Example 2 Limestone powder having a particle size shown in Table 6 was used, and the added amount was 25.
Samples No. 10 to No.
Thirteen hydraulic cement compositions were prepared, and flow values and compressive strengths of the mortars manufactured according to the mixing ratios in Table 4 were measured. The results are shown in Table 7. Sample No. 10 used a limestone powder having a Blaine specific surface area of 1000 cm ² / g and a content of fine particles of 1 μm or less of 5% by weight, while Sample Nos. 11 to 13 used a Blaine specific surface area. Is 3500
Limestone powder having a particle size of 11000 cm ² / g and a content of fine particles of 1 μm or less of 10% by weight or more was used. As is evident from the results in Table 7, samples No. 11 to No. 13 all have a large flow value increase rate, and a remarkable fluidity improving effect is observed.
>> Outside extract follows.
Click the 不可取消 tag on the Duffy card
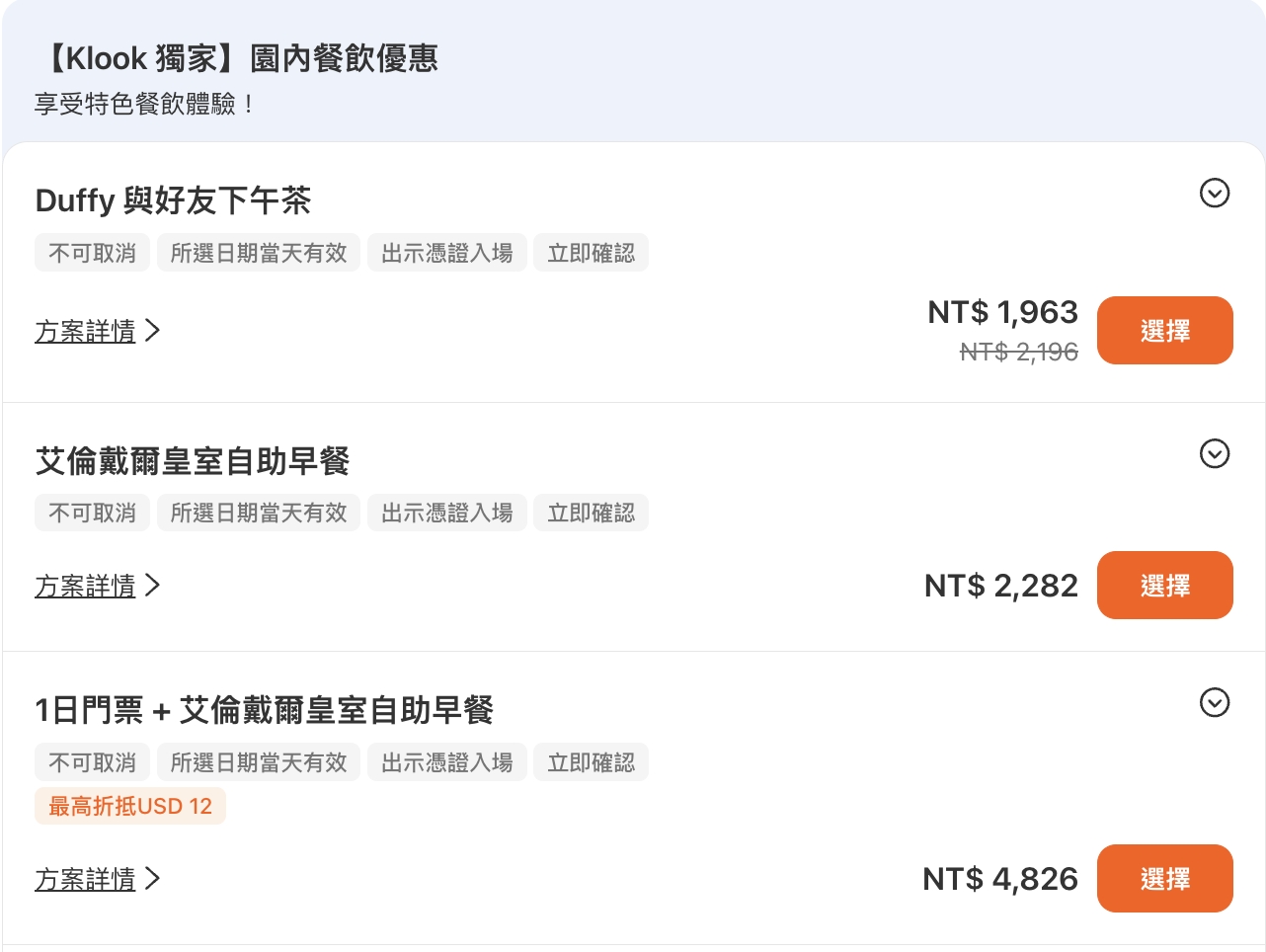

On the other hand, in sample No. 10, the increase in the flow value was small, and therefore, the particle size of the limestone powder was such that the Blaine specific surface area was 3000 cm.
It is preferable that the ratio is ² / g and the fine particles having a size of 1 μm or less account for 10% by weight or more.

[0019]

EFFECT OF THE INVENTION The hydraulic cement composition of the present invention solves the drawback of eco-cement in that it is difficult to obtain suitable fluidity, and effectively utilizes waste through expansion of the use of eco-cement manufactured from waste. And it is easy to recycle.

[0020]

[Table 1]

[0021]

[Table 2]

[0022]

[Table 3]

[0023]

[Table 4]

[0024]

[Table 5]

[0025]

[Table 6]

[0026]

[Table 7]

Claims (3)

[Claims] 1. A fired product made from at least one of municipal waste incineration ash and sewage sludge incineration ash, wherein at least one of calcium chloroaluminate, calcium fluoroaluminate and calcium aluminate is contained in an amount of 10 to 40% by weight,
A hydraulic cement composition characterized by mixing a limestone powder with a hydraulic composition comprising a calcined product containing gypsum and calcium silicate. 2. The mixed limestone powder has an inner ratio of 5 to 40.
The hydraulic cement composition according to claim 1, which is in weight%. 3. The limestone powder has a Blaine specific surface area of 3000.
^{3. The} hydraulic cement composition according to claim 1, wherein the composition is not less than cm ² / g and contains at least 10% by weight of fine particles having a size of 1 μm or less. 4.